_WHAT YOU HAVE TO DO_
From the data below, return the exact lines starting at the line containing "Click the Royal Joker title logo" and ending at the line containing "Instruction: Click the message input box", both included, and nothing else.

_RECORD EXCERPTS_

++++++++

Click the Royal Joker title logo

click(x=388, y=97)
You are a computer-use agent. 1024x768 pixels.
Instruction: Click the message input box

++++++++

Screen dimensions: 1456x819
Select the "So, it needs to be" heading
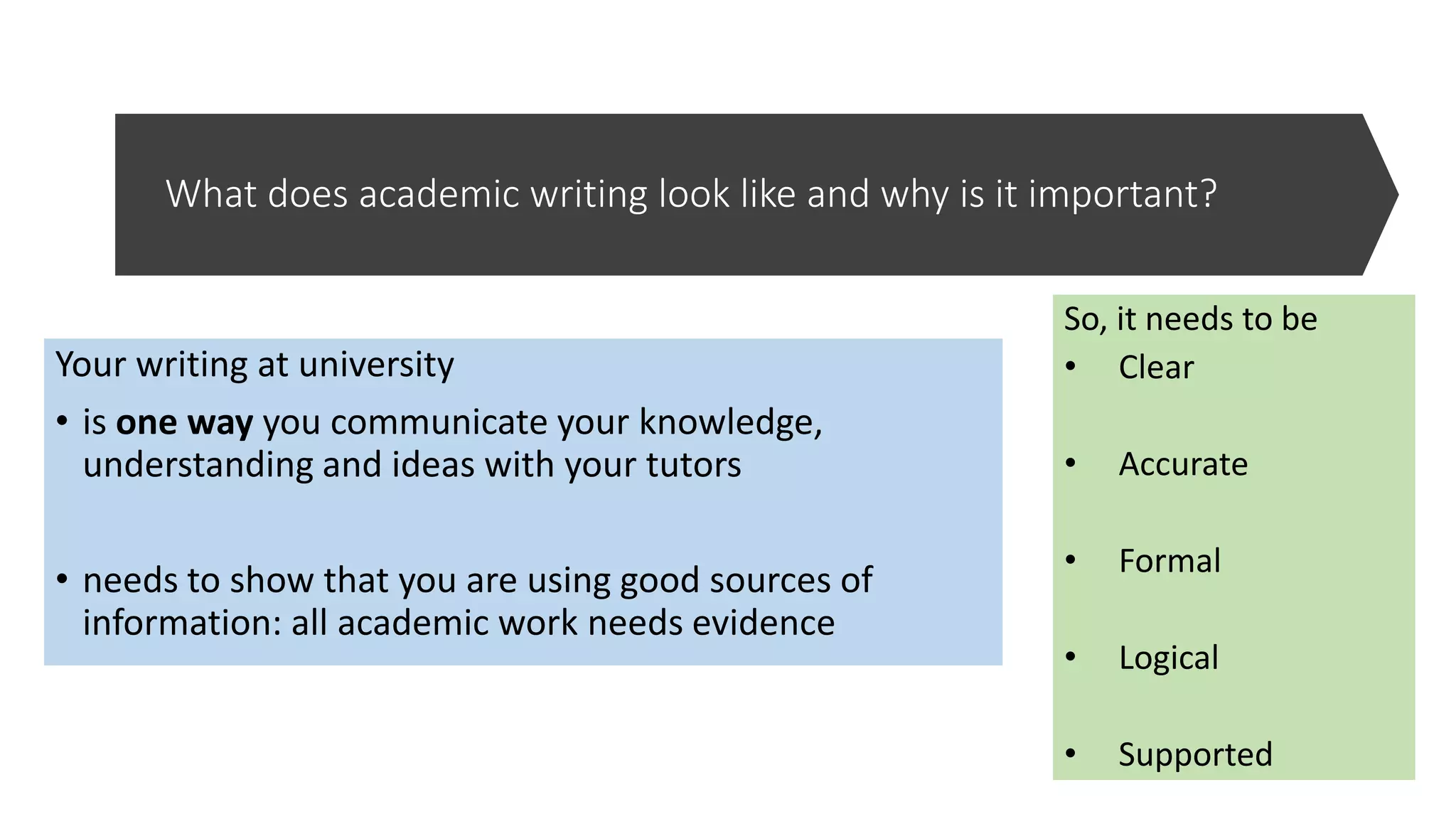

++++++++

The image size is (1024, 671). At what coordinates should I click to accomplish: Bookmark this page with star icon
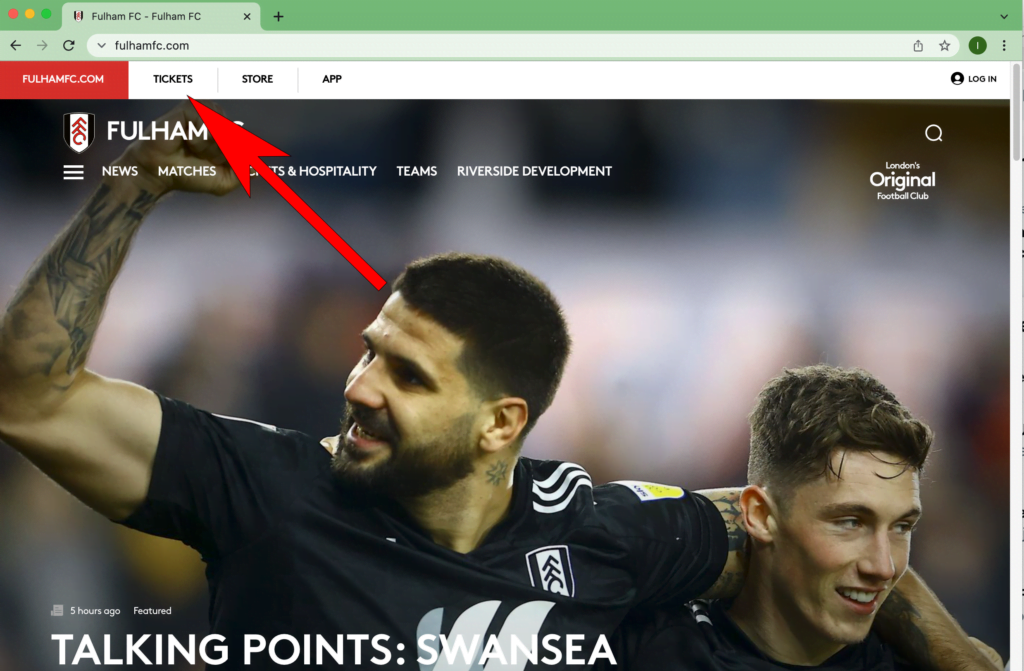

++++++++

_ANSWER_
Click the Royal Joker title logo

click(x=388, y=97)
You are a computer-use agent. 1024x768 pixels.
Instruction: Click the message input box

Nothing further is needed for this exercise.